So many of the best anglers I know are tackle tinkerers and lure doctors. One of the brightest is buddy, John McKean, who sent me an email the other day from, of all places, a pier on the Outer Banks of North Carolina. He’d been catching speckled trout (the saltwater variety), drum,and flounder hand over fist, whilst everyone else around him was struggling to get a bite.
John’s secret is using a soft-plastic “cylinder” to give his jigs movement and action. It’s a technique that he designed to put more crappies, bluegills and yellow perch in the boat back home in freshwater.
“I cut a small cylinder from the centre of a fat, scented, soft plastic worm,” says McKean, whose custom, hand-tied Sure Fire Jigs are a staple amongst panfish anglers. “And it adds considerable action to my jigs. If the jig is tied sparsely and the cylinder is hooked through the bottom, it acquires the same side-to-side tail-kicking action as a Flatfish or Rapala—and the panfish just love it.”
When he has been fishing from the piers in South Carolina for much bigger trout, McKean says he has been using a larger piece of plastic that looks like a “soup can” rather than the “cat can” he slides on his panfish jigs.
“I’ve been attaching a short eel-type plastic body to the hook shank, with the soup can stacked above it,” says McKean. “It swims like a real eel, even when it is falling. The fish absolutely love it on a slow steady retrieve, with pauses to let it to descend back down to the bottom. The old salts down there, with their heavy shark tackle and huge lures, were getting a bit upset over our results. Heck, I may never fish with anything else.”
I have to confess, however, that when I first saw one of John’s cylinder stacked jigs, I wondered out loud about its hooking efficacy. It looked to me like the soft plastic would interfere with the hook point and barb.
“It is interesting you mention that,” McKean said. “I hear it from others, as well, who see my strange rigging technique. But I developed it specifically to sting quick-striking bluegills more efficiently.
“When a big bluegill comes up behind a steadily swimming, or slowly descending jig, it sucks in just the little soft plastic cylinder. So, the point is positioned perfectly to penetrate.
“Originally I used a thin cylinder that just encircled the hook bend and I noticed that every fish I caught had pushed the little can up the shank and was nailed to the hook. When I started using a slightly heavier jighead (up to 1/20-ounce) and slightly more tying material, I raised the ‘can’ over the hook point to get more leverage for a better wobble, and I got equally easy hook-ups.

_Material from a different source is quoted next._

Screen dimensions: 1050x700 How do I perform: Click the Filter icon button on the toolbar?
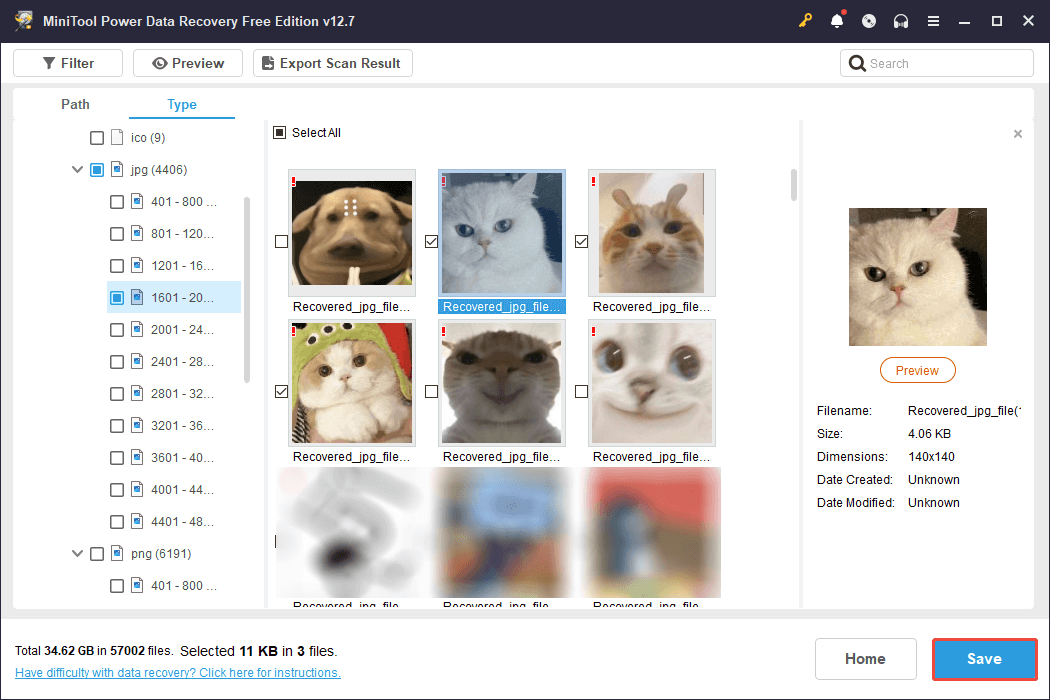click(x=48, y=62)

“When I started using the eel body for saltwater fish and heavier jigheads (1/12 to 5/16 oz) for freshwater species, I needed more height on my cylinders to create water resistance and the vital action. The discs were so high that I had to “pin” them on the hook point. But it sure didn’t cost me any sea trout on the recent trip. The sharp point was still slightly exposed and it stuck in their jaws.
“I should mention, too, that I rarely use a standard hook set. I keep my rod pointing at the lure when I am swimming it, and reel slightly harder when I encounter fish resistance. I assume the resistance is the tiny length of hook point beginning its initial penetration, then the hard reeling pulls it in deeper.”
So there you have it folks: a much better mousetrap, according to one of the best tackle tinkerers I have ever known.